Monday, November 08, 2010

Veterans’ Reflections: Going to War in 1944

By Ian Graham
Emerging Media, Defense Media Activity

WASHINGTON, Nov. 5, 2010 – John J. Kushwara didn’t have to risk his life.

Unlike many of his fellow recruits at Camp Lejeune, N.C., in 1944, the 24-year-old Kushwara had volunteered to don the uniform and go to war. It was a choice, technically, but he didn’t consider it much of one. Though he had a perfectly good job at the time, he said, he knew his country needed him.

“I felt it was my duty to go,” he said. “I told my foreman if he didn’t let me go, I was going to quit. So he let me go.”

But fortune smiled on Kushwara after he enlisted. He had to take some leave during training to tend to his wife, who was sick at the time. The night before he returned to Camp Lejeune, his unit was sent to war, ultimately to Iwo Jima. Two friends he had planned to meet up with after the war didn’t make it back from the Pacific front.

At Lejeune, Kushwara became a bit of an oddity. Leadership didn’t know what to do with him, he said, so he ended up repeating infantry training 11 times. By the end, he joked, he was untouchable, because he knew the training course so well.

“I went through so many times, I knew where all the booby traps were,” he said.

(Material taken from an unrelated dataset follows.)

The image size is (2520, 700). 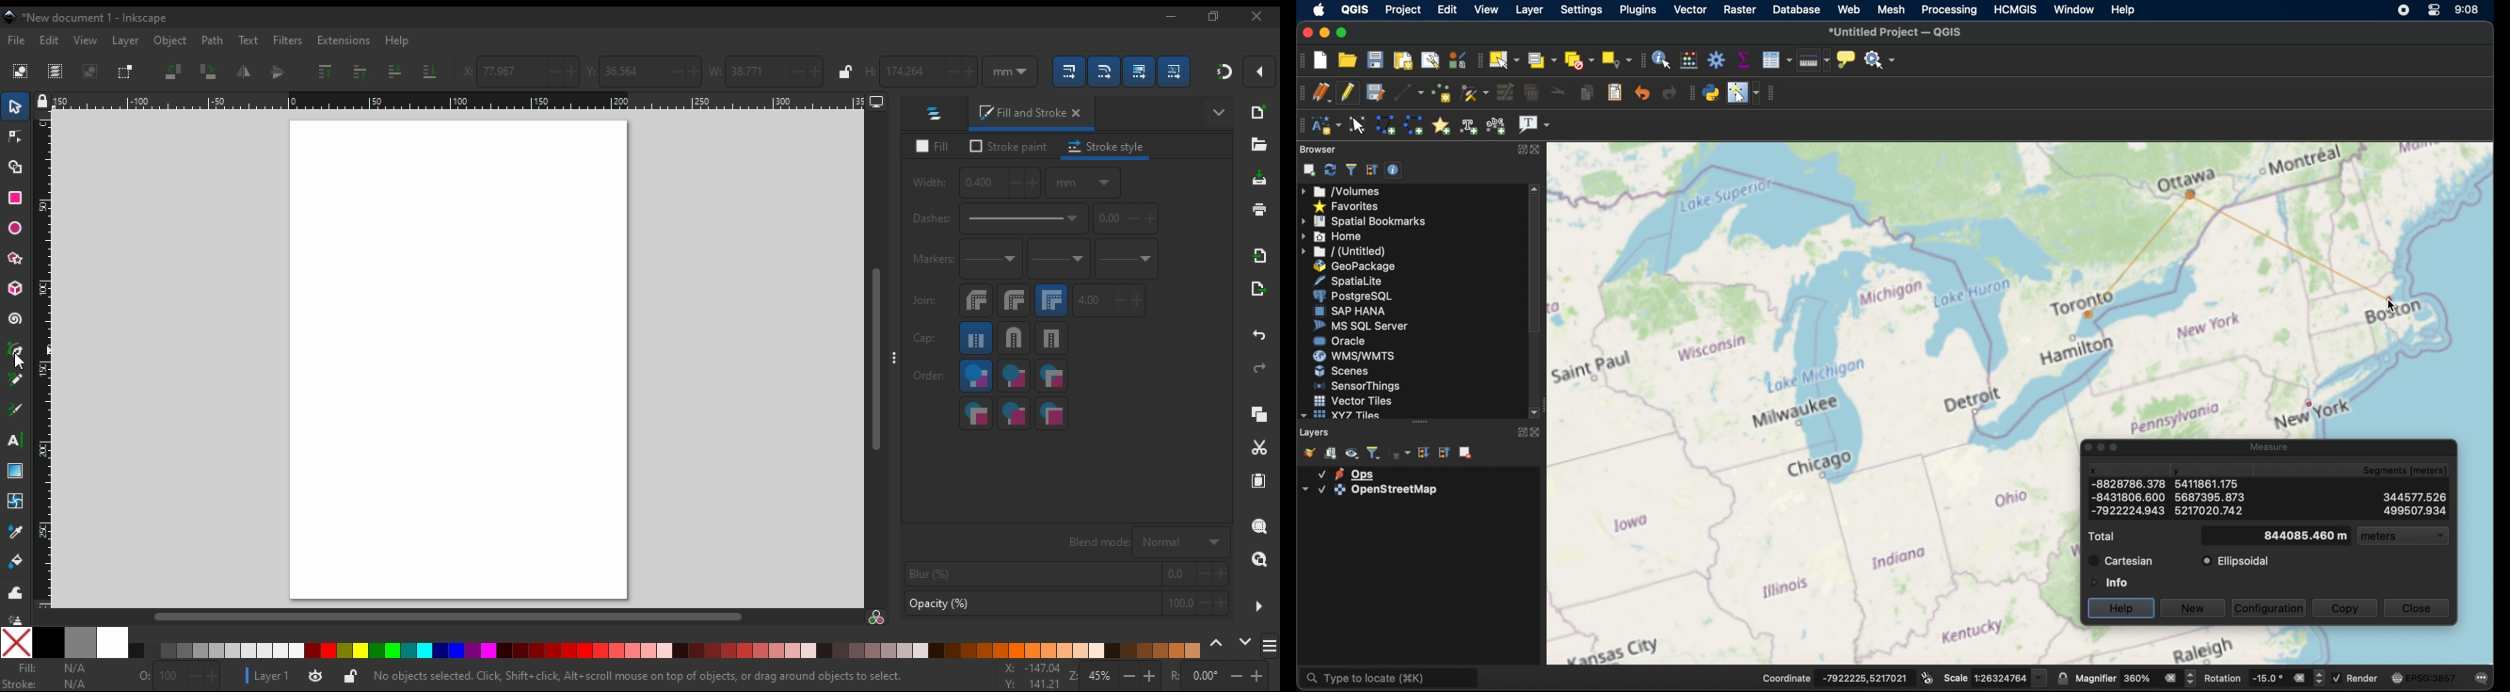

His extensive infantry training came in handy when he finally was assigned to a new unit and sent to the Pacific. Thirty-one days on a boat took him to Okinawa, where he fought enemy soldiers and vicious weather.

“I went through a tidal wave and a typhoon in Okinawa. … I was only 24. I never thought I’d make it home,” Kushwara said. “We lived in a tomb for a while [to escape the weather], and had a truck parked outside. When the storm was over, the truck was gone. The waves took ships out of the water and put them on land.”

At one point on the island, Kushwara recalled, he had a moment of profound irony. Early into his time on Okinawa, he lost his dog tag.

“Later on, I was in the chow line, and I found a tag on the ground,” Kushwara said. “I was scratching the surface of it, and I [turned] to the fellow in front of me and said ‘Here’s a poor bastard [who] got killed,’ and it was my own dog tag.”

A few years ago, in his hometown of Wallingford, Conn., Kushwara was honored at the celebration of the Marine Corps birthday. He took part in the cake-cutting and was central to a ceremony with a young Marine, a moment he said he found very touching.

“I’m proud that I was a Marine. I’m proud that I stood for my country,” he said. “I could have stayed home, but I felt it was my duty to go. I’m very proud. Very, very, proud.”

(“Veterans’ Reflections” is a collection of stories of men and women who served their country in World War II, the Korean War, the Vietnam War, operations Desert Shield and Desert Storm, and the present-day conflicts. They will be posted throughout November in honor of Veterans Day.)